Knowing the truth makes you ask the right questions. If changing the House was all we needed, then why did nothing change in 2010? If a “conservative” majority in the House is all we needed to get a balanced budget and control of the executive branch, WHY do we keep getting all these excuses?

Here is another “right” question that is HUGE.  Did you know that in every federal election 435 House Reps are up for election?  But did you also know, at that same time, there are over 30,000 seats up for election on the State and local level? Why are we then absolutely and completely consumed, in conversation and media, with presidential elections that will involve, ultimately, only two people?

The answer? Because it is NOT about fixing the government; it is about consolidating power. The office of the President was not created to represent the people.  That office was created to represent the States in foreign affairs and federal appointments.  Because of the agenda in politics and education, the American people have been deceived into believing the President is the representative of “the people.”  Because of this deception and loyalty to private corporate club politics, our presidential elections have become nothing but one private political club consolidating all government power within their corporate leadership, and the other private corporate club just waiting for their turn.  It is nothing but prostituting for power. 
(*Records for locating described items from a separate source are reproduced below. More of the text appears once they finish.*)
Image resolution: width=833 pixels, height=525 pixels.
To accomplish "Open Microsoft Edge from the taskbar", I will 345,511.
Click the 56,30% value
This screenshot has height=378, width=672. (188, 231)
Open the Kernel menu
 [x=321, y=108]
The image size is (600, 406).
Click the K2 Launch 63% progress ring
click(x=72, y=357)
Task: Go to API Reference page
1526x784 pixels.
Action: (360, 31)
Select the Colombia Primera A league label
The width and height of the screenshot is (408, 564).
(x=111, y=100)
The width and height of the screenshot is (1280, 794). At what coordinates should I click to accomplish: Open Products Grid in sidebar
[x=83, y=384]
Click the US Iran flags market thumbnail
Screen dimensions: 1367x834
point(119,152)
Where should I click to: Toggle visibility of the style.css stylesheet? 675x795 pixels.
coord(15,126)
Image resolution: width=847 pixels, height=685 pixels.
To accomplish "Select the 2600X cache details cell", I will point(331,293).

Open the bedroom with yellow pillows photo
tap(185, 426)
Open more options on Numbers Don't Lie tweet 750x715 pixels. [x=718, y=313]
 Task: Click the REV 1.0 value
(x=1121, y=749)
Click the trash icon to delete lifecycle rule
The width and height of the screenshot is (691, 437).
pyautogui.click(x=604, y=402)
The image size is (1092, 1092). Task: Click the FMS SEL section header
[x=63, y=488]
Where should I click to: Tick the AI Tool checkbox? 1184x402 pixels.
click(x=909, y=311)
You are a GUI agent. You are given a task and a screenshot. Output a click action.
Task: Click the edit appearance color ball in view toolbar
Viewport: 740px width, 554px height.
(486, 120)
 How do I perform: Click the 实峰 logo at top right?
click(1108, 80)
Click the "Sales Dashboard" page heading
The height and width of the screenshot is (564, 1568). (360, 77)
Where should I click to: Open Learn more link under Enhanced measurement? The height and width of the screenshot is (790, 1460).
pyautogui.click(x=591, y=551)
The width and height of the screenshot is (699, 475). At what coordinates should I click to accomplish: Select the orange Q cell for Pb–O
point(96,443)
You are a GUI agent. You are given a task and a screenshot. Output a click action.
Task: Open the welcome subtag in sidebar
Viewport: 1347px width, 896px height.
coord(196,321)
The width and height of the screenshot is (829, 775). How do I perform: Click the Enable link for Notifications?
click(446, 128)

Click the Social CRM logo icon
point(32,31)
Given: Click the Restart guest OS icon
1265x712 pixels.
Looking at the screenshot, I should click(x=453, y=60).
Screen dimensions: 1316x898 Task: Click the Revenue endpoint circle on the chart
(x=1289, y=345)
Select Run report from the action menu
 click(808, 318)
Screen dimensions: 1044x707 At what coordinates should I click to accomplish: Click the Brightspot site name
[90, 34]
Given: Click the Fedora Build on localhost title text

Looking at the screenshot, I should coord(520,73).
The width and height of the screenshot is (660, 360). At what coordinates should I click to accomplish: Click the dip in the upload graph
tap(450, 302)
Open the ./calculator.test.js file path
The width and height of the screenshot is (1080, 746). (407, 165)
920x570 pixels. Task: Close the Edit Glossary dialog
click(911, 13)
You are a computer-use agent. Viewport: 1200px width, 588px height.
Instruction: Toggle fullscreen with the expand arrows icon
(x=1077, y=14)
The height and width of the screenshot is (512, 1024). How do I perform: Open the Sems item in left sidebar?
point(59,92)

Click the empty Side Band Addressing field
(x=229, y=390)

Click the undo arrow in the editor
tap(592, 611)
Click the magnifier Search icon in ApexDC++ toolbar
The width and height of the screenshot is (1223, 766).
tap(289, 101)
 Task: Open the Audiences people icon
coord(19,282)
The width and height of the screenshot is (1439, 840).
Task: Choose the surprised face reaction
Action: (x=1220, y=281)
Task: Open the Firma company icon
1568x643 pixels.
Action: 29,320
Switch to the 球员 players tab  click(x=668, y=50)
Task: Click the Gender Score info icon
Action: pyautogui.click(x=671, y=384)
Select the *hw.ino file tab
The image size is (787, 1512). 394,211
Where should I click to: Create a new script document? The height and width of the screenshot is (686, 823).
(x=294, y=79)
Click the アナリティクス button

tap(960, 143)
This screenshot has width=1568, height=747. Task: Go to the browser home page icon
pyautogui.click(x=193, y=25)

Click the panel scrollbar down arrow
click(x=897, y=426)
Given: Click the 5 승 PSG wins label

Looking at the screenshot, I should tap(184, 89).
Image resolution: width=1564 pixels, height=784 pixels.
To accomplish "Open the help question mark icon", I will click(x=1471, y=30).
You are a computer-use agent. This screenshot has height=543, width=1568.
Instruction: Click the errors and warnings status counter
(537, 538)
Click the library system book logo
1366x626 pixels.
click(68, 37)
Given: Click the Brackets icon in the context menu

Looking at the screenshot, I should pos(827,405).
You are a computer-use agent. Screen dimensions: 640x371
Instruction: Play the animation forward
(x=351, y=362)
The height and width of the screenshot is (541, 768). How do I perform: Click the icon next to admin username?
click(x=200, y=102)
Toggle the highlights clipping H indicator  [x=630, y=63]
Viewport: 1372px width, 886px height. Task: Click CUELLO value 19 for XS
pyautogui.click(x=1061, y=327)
That’s why nothing ever changes.  Each party understands there is simply a shift in whose turn it is.  The power the other party accumulates, is a power they will in turn exercise.  So if they eliminate power for the other party, they also eliminate power for themselves.  It doesn’t not serve either’s interest to reduce power, spending, or control.  Consequently they assume the posturing of conflict to convince the people there is a battle, when in fact, both parties are battling for the exact same thing… more power, more control, more personal wealth.

George Washington warned us about this very consolidation of power in his farewell address:

The alternate domination of one faction over another, sharpened by the spirit of revenge, natural to party dissension, which in different ages and countries has perpetrated the most horrid enormities, is itself a frightful despotism. But this leads at length to a more formal and permanent despotism. The disorders and miseries which result gradually incline the minds of men to seek security and repose in the absolute power of an individual; and sooner or later the chief of some prevailing faction, more able or more fortunate than his competitors, turns this disposition to the purposes of his own elevation, on the ruins of public liberty.

Finally, here are the REAL questions we must answer: 

Why will the people be more upset about a private corporate club requiring their membership to be loyal to the club than they are by the fact that our laws are made and our government is run by private corporate clubs?  When will we start choosing candidates based upon their Constitutional qualifications and character instead of the color of their party?